Figure 2. Role of PDI in seizure activity in response to PILO.

Figure 2

(A) Western blot of PDI protein expression level in control siRNA- and PDI siRNA-infused animals 3 days after S.E.M., molecular weight marker. (B) Quantification of PDI expression level 3 days after SE (mean ± S.E.M.; *, #p < 0.05 vs. control siRNA and non-SE animals, respectively; n = 7, respectively).
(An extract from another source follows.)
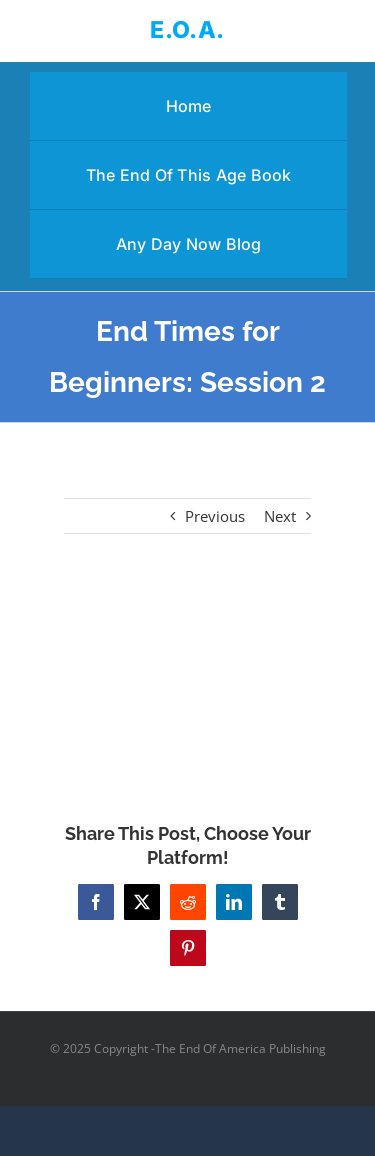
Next (280, 516)
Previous (215, 516)
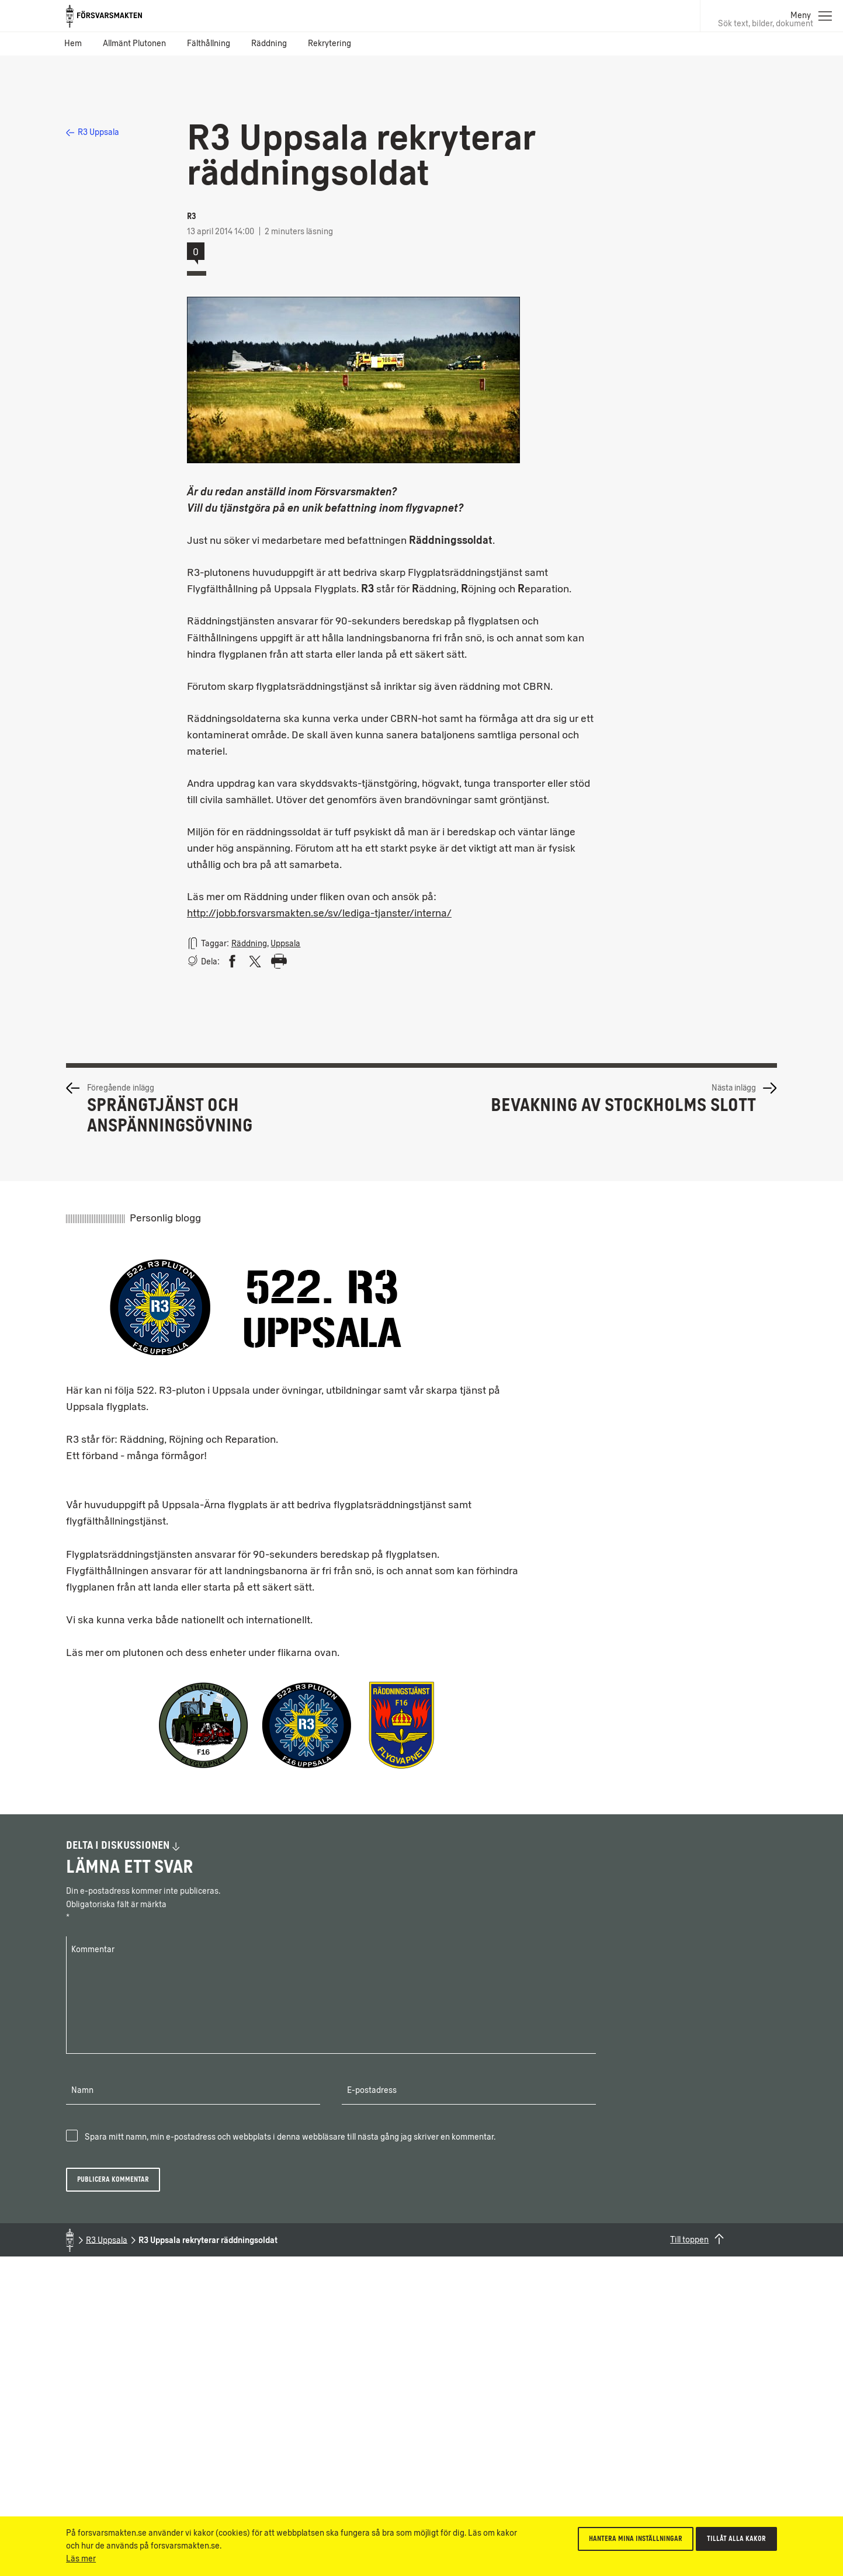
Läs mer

PDI siRNA effectively decreases PDI protein expression level in the hippocampus. (C–E) Effect of PDI siRNA on seizure susceptibility in response to PILO. PDI knockdown reduces seizure susceptibility and its severity in response to PILO. (C) Representative EEG traces and frequency-power spectral temporal maps in response to PILO. (D,E) Quantification of effect of PDI siRNA on SE induction, latency and total EEG power in response to PILO (mean ± S.E.M.; *p < 0.05 vs. control siRNA; n = 30, respectively). (F–H) Effects of DTNB and bacitracin on seizure susceptibility in response to PILO. DTNB and bacitracin also decreases seizure susceptibility in response to PILO. (F) Representative EEG traces and frequency-power spectral temporal maps in response to PILO. (G,H) Quantification of effects of DTNB and bacitracin on SE induction, latency and total EEG power in response to PILO (mean ± S.E.M.; *p < 0.05 vs. vehicle; n = 10, respectively).